While the 2017 Dallas Festival of Ideas moved indoors Saturday because of dark, threatening skies, its speakers talked about a brighter future for the city of Dallas, one based on equity for all its citizens regardless of where they live in the city.
The threat of bad weather moved the event to the Kay Bailey Hutchinson Convention Center from the City Hall Plaza, but the weather didn’t dampen the enthusiasm of organizers or attendees.
According to organizers, The Dallas Festival of Ideas celebrates ideas that are designed to “ignite, unite, and energize the people of Dallas to help build the city of the future.”
The event featured a series of panel discussions, performances, and art installations. This year’s event also was coupled with the Dallas Book Festival at the nearby J. Erik Jonsson Central Library.
FESTIVAL OF IDEAS FEATURED PANELS ON CITY PERSPECTIVES
To kick off the event, five keynote speakers established a framework of topics — or “city perspectives” — that would be addressed: the physical city, the healthy city, the cultural city, the educated city, and the entrepreneurial city.
Culled from community forums held this spring and last fall, each of the themes were debated in a series of breakout discussions that the festival’s organizers hope will lead to tangible, impactful strategies that bring ideas to life in Dallas.
During a discussion on the entrepreneurial city, moderator Jeff Whittington of KERA asked panelists whether Dallas is a good place to start a business.
“There are quite a few barriers for especially low-income folks to get into the big-dollar business park in Dallas,” said panelist Tisha Crear, citing personal experiences with bureaucratic hurdles and city politics. Crear runs Susu Cultural Business Incubator & Co-Op, and she highlighted the challenges and frustrations that entrepreneurs of color often face in Dallas.
“… we have to not just innovate businesses, not just innovate a good idea or a tech idea. We have to innovate the business model itself.”
Panelist Salah Boukadoum, of Impact City Initiative and Soap Hope, agreed, but posed a question about barriers that face disenfranchised groups and how to tackle them.
“Do you drive capital into those environments where they’re statistically going to produce lower returns because of existing barriers, or do you work on the barriers first?” Boukadoum said. “My answer to that is, we have to not just innovate businesses, not just innovate a good idea or a tech idea. We have to innovate the business model itself.”
Boukadoum continued: “We can’t expect our governments to do that, we can’t expect our banks to do that, we can’t expect our [venture capitalists] to do that. But the people in this room — they can do it through the choices that they make about where they shop, where they invest, what they talk about with their friends, who they encourage to go to what events, or support what businesses.”

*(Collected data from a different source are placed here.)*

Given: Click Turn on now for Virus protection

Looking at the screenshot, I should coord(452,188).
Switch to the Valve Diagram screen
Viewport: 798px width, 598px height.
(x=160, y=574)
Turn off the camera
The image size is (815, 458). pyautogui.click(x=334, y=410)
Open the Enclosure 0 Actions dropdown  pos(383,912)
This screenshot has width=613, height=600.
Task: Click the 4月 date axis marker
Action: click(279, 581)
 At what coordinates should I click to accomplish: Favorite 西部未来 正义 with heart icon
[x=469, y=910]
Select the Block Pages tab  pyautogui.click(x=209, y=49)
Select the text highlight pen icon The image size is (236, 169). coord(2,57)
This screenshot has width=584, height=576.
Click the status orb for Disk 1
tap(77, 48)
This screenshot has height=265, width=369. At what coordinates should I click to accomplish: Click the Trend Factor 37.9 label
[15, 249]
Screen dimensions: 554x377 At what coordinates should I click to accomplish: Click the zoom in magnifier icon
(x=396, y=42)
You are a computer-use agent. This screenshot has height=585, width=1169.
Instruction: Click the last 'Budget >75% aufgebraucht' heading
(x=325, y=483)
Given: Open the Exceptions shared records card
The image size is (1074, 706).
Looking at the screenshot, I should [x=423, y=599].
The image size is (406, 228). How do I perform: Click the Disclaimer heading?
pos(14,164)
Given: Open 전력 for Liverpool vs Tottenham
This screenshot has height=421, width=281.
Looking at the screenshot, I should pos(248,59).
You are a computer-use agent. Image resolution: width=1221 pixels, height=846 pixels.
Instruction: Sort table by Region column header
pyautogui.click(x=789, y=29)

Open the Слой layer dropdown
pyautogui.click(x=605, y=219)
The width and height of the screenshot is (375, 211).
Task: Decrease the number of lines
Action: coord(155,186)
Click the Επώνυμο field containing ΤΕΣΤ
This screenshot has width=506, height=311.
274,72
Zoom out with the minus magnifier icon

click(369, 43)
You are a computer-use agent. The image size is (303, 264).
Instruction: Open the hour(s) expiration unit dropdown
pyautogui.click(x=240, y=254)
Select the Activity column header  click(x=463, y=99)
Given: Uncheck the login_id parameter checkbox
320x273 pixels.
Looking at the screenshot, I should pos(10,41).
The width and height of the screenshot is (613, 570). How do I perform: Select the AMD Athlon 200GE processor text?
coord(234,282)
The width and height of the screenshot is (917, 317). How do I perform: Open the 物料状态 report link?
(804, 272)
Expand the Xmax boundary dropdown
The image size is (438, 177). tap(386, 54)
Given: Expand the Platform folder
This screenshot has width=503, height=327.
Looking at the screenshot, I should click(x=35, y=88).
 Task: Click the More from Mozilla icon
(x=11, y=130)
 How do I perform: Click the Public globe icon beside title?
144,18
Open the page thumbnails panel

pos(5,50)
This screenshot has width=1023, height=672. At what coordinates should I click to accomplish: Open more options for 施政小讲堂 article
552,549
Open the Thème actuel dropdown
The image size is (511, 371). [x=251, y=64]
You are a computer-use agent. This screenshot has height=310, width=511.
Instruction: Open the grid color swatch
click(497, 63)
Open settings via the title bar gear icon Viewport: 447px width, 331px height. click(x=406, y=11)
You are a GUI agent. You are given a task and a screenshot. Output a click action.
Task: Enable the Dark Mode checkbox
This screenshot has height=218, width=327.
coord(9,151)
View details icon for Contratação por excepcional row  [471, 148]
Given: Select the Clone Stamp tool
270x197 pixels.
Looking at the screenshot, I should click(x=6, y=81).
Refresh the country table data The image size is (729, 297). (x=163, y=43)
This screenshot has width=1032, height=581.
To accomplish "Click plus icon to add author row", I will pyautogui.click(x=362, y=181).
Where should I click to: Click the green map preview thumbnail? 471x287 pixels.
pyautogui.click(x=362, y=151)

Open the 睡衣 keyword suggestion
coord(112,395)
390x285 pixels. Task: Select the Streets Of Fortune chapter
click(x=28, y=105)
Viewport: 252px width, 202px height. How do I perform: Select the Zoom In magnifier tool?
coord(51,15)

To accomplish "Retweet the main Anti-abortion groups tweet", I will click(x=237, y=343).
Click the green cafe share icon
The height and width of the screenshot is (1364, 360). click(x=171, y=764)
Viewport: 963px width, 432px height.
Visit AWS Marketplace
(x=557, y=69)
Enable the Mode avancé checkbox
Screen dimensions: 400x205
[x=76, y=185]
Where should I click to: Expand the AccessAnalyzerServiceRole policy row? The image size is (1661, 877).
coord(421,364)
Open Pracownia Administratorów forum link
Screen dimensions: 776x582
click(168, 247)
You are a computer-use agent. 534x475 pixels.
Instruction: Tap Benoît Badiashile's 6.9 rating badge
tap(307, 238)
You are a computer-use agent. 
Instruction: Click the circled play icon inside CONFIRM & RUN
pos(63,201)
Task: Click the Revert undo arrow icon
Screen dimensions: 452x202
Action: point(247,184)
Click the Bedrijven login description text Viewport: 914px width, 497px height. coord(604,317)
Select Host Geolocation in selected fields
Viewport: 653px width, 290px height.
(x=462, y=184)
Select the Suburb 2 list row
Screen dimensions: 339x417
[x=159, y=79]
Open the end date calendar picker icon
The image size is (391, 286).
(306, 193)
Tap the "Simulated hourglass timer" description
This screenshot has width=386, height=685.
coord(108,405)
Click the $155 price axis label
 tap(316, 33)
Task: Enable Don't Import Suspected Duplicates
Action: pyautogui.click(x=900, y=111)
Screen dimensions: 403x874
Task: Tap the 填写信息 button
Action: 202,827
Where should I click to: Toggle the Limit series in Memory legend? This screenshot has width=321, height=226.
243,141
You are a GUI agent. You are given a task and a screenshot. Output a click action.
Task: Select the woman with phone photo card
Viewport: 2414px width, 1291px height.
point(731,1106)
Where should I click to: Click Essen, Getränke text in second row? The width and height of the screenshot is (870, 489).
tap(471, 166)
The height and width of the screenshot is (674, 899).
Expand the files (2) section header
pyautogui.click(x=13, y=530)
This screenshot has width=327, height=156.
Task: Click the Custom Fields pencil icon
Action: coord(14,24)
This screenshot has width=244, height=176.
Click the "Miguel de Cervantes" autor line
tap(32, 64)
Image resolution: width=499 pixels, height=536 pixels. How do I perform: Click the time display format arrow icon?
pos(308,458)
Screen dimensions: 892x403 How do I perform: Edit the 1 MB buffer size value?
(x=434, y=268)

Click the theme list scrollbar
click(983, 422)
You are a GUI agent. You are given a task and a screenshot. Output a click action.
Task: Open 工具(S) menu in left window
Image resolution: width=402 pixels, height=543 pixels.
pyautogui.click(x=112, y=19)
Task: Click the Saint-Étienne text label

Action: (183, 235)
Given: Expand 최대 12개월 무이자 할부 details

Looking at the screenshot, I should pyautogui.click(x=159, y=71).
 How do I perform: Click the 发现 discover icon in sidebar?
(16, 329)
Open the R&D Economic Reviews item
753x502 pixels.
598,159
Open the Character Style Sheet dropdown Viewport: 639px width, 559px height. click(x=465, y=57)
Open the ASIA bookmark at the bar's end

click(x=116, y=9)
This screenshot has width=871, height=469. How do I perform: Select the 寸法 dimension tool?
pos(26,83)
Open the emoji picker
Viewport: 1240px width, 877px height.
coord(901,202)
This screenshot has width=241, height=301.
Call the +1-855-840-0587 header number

He said that people “have a responsibility as a community to become more aware about how our own communal actions either empower or disempower women, minorities, and anybody else who’s been disadvantaged in the past.”
To encourage entrepreneurship that elevates and empowers communities in Dallas without compromising their existing culture, residents must vote in city elections and support initiatives that value homegrown ideas and local innovation, panelists said.
Panelists also debated the best ways to invest in the city and tackle barriers such as poverty, access to education and health care, and gentrification under the guise of growth that essentially forces neighborhoods to hit “reset” on their cultural roots.
ESTABLISH A PERSONAL STAKE IN THE NEIGHBORHOOD
One way to move forward, panelists said, is to take a page from developers such as Monte Anderson who live and build relationships in the communities in which they invest, establishing a personal stake in the neighborhood.
To achieve equity for all of Dallas’ entrepreneurs, the city would need to be united rather than a cluster of neighborhoods, panelists agreed.
“One of the key things that we need to do as people is to expand our sense of neighborhood.”
“One of the key things that we need to do as people is to expand our sense of neighborhood,” Boukadoum said. “You have to expand your sense of who your neighbors are, and your personal commitment to them, and your personal relationships with them, and your emotional investment with them before you really have a chance of making a difference there.”
The 2017 Dallas Festival of Ideas was presented by the Dallas Institute of Humanities and Culture and The Dallas Morning News. It was sponsored by Dallas-based AT&T Inc. and by Bank of America.